Wednesday, August 29, 2012

Thoughts after a trip to Target Field

Scott Diamond allowed five runs Tuesday
for only the second time this season.
I scooted up to the ballyard Tuesday for the Mariners-Twins game because it was the first time my schedule coincided with a Scott Diamond start, and Diamond is becoming a particular favorite of mine.

Diamond gave me some of what I like about him — he threw strikes and got ground balls — and some of what worries me about him: A lack of strikeouts.

In his two-run third inning, Diamond had two strikes on each of the Seattle batters who reached base, but was unable to put them away. His outs tended to come quickly in at-bats; if the hitter dragged the at-bat out beyond three pitches or so, Diamond had trouble finishing him off.

Ron Gardenhire (in a postgame soundbite I heard on the radio) and Diamond (on Twitter) said he got hurt by a couple of bad pitches — the two-run double by Kyle Seager, the three-run homer by Dustin Ackley — but my sense of it is that what made those mistakes painful were the two-strikes-and-no-out at-bats that preceded them.

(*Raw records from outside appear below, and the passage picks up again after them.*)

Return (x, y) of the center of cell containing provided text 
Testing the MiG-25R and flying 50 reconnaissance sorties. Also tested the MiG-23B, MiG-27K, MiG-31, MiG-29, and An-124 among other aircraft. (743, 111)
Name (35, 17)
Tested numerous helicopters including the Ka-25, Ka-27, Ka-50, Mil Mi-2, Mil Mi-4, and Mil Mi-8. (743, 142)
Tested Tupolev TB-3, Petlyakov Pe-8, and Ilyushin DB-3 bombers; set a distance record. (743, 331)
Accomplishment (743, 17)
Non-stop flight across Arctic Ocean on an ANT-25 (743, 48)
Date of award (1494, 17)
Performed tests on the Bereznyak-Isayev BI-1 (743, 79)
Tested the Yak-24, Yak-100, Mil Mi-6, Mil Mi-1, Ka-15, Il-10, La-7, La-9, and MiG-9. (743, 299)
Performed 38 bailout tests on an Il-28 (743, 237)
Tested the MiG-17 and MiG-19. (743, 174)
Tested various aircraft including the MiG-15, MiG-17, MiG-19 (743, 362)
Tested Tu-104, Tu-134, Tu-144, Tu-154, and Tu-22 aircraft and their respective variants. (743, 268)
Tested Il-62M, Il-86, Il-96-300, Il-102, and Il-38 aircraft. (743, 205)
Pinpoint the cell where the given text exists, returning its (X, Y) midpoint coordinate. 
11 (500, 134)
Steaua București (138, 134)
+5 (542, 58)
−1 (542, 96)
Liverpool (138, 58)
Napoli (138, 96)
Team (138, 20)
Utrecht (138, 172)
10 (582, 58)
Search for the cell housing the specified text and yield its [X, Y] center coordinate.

I've written before about how two-strike counts blunt even the best hitters. In this game, at least, that didn't work for Diamond.

* It's one thing for the Twins to be shut down by Felix Hernandez. He's great. He does that. Getting shut down by Hisashi Iwakuma, who barely threw more strikes than balls in his six innings (49 strikes, 43 balls) is another matter.

Iwakuma walked four, hit a man, threw a wild pitch (and had another pitch elude catcher Miguel Olivo, which was ruled a passed ball), was behind hitters constantly ... and the Twins just had bad at-bat after bad at-bat. They mustered just one hit, and really didn't come close to any others.

* Trevor Plouffe hasn't hit since returning from the disabled list. What's more, his defense at third base has really fallen off.

Phil Mackey wrote a piece Tuesday citing the plus-minus defensive metric I've used a few times as evidence of how poorly Plouffe is playing third base, and noted that his biggest problem is going to his right.

In Tuesday night's game, three balls went between Plouffe and the line. All were ruled hits, and one for sure I can't blame him for, but one in particular — the Brendan Ryan double that started the third inning rally — struck me as a playable ball. I think Plouffe's body language suggested he thought so also.

How Plouffe fares in what remains of the season matters as Terry Ryan and Co. draw up their plans for 2013. When he was hitting three homers a week, the Twins could live with the defense. Right now, he's not helping in either aspect.